• REQUIREMENT: Throughout the listing that follows, find each line with the word "Given" and copy it.

• THE DATA:
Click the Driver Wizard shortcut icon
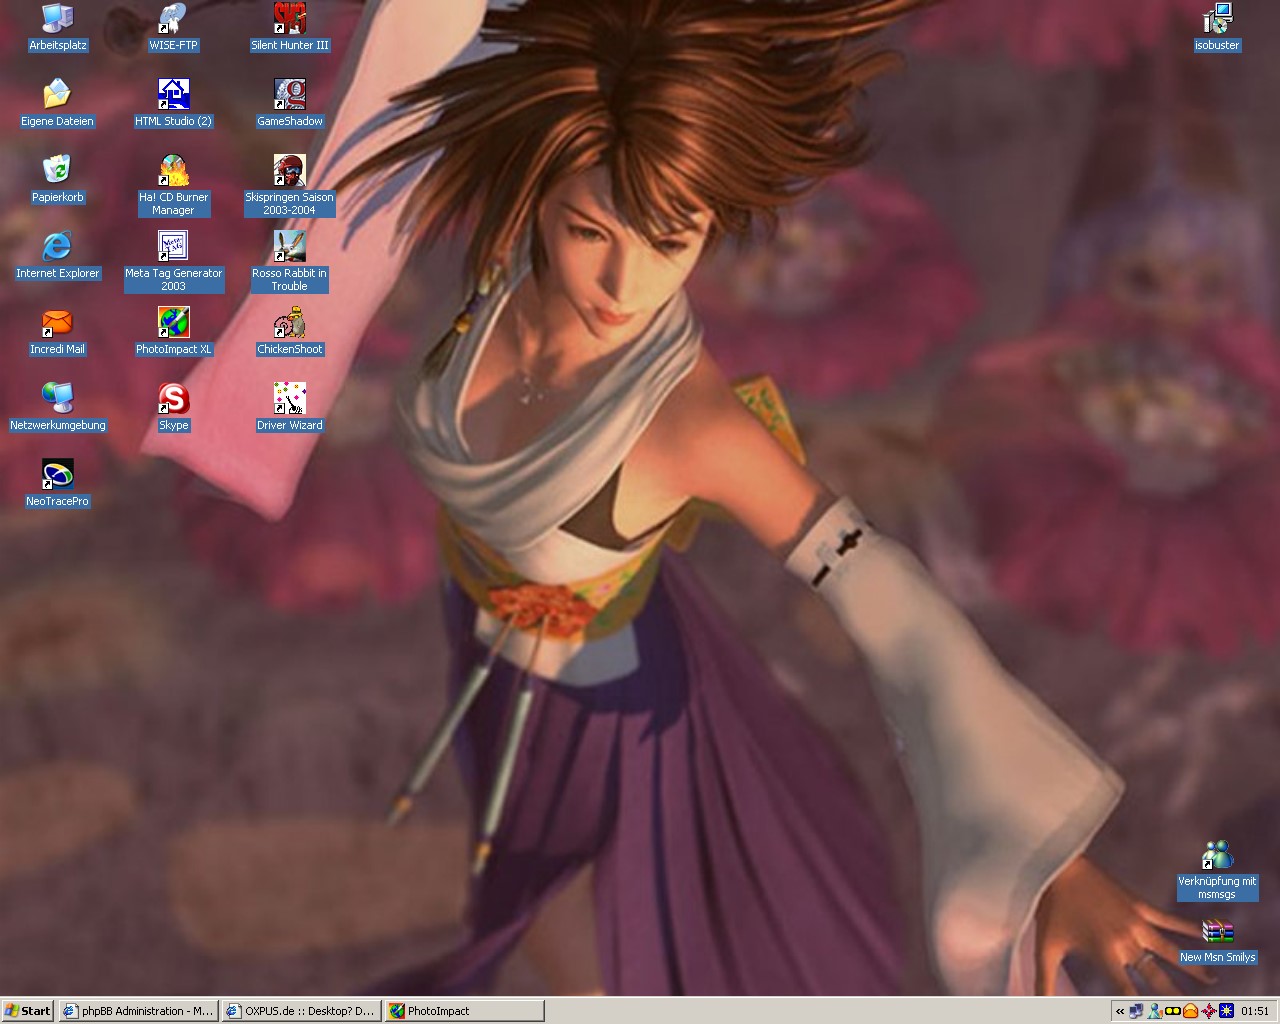Image resolution: width=1280 pixels, height=1024 pixels. coord(289,398)
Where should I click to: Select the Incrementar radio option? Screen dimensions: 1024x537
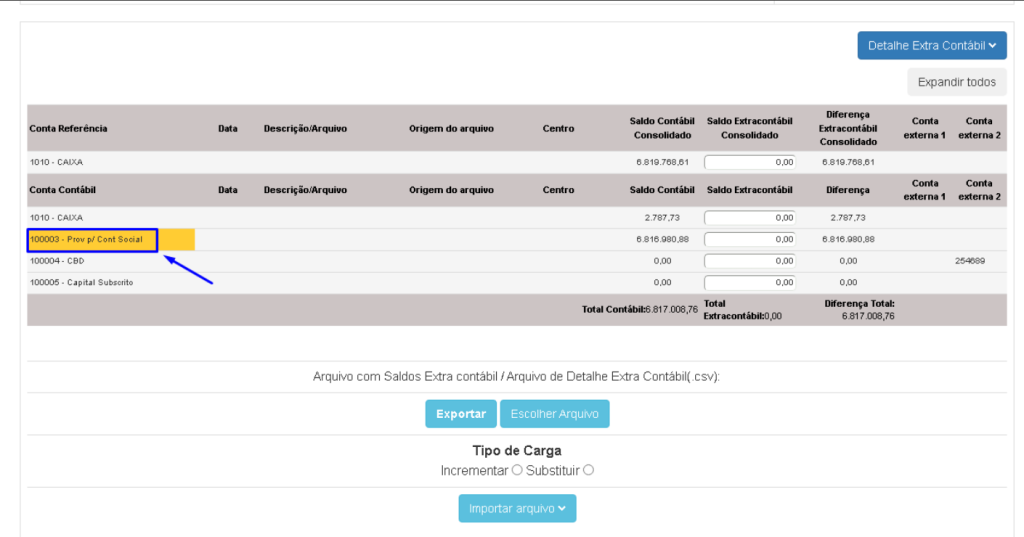tap(517, 470)
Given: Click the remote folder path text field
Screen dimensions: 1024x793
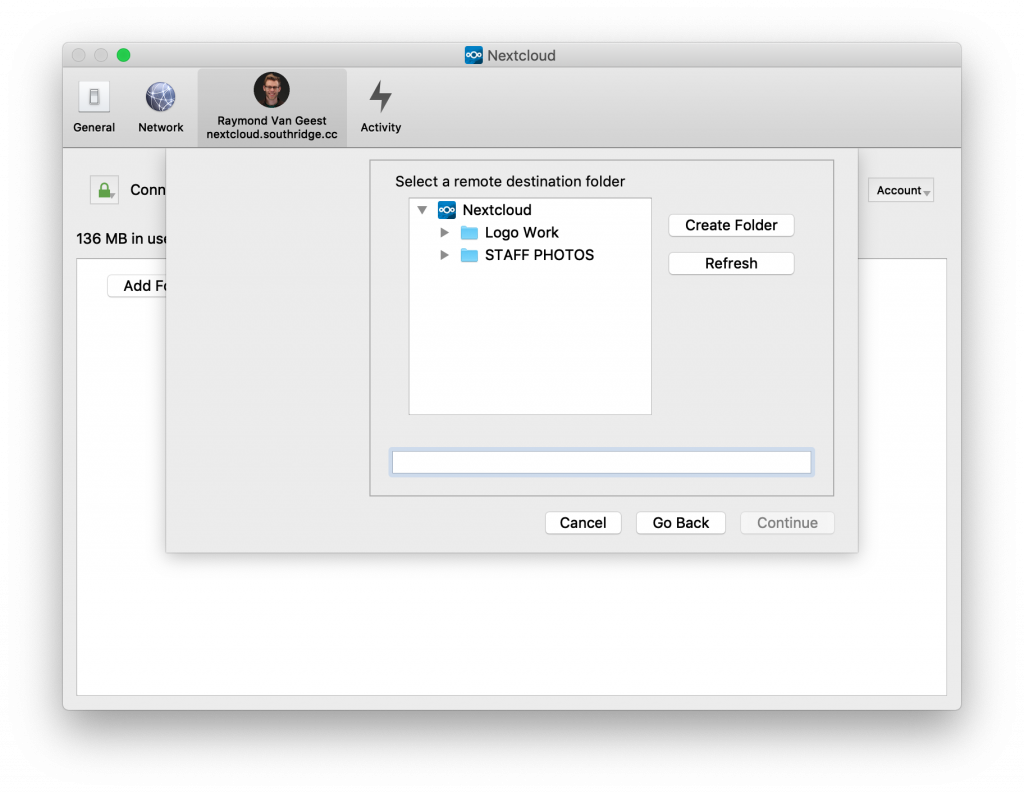Looking at the screenshot, I should click(601, 462).
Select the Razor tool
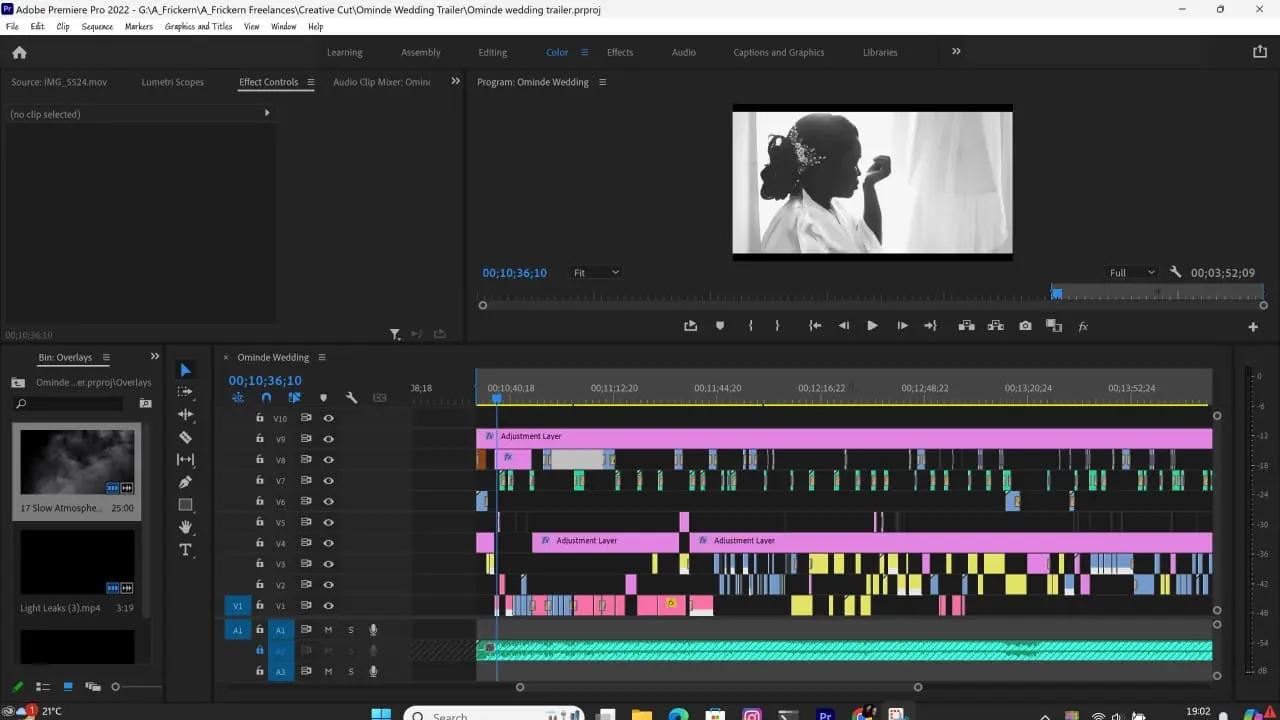Image resolution: width=1280 pixels, height=720 pixels. 185,437
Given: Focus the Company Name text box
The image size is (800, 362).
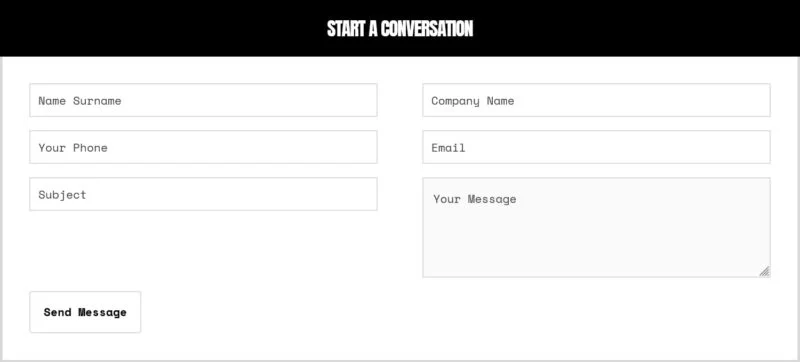Looking at the screenshot, I should 596,100.
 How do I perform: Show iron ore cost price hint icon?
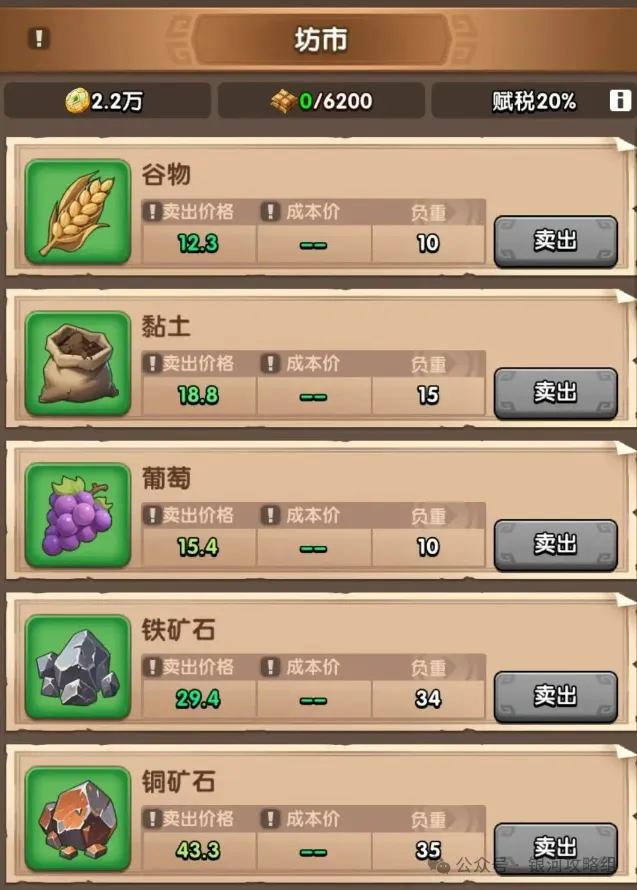(271, 667)
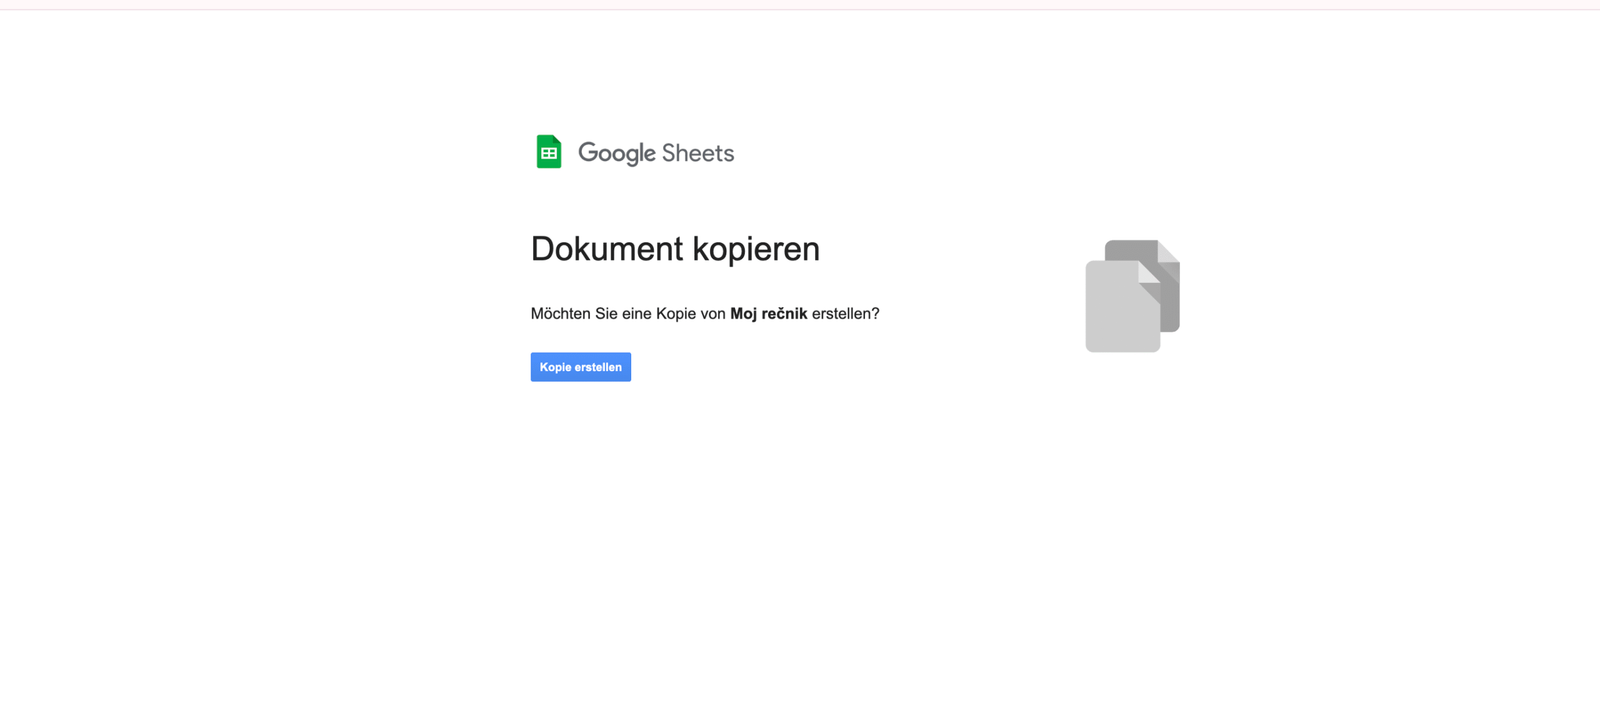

• WRITTEN SOLUTION:
Given: Click the remote folder path text field
Given: Focus the Company Name text box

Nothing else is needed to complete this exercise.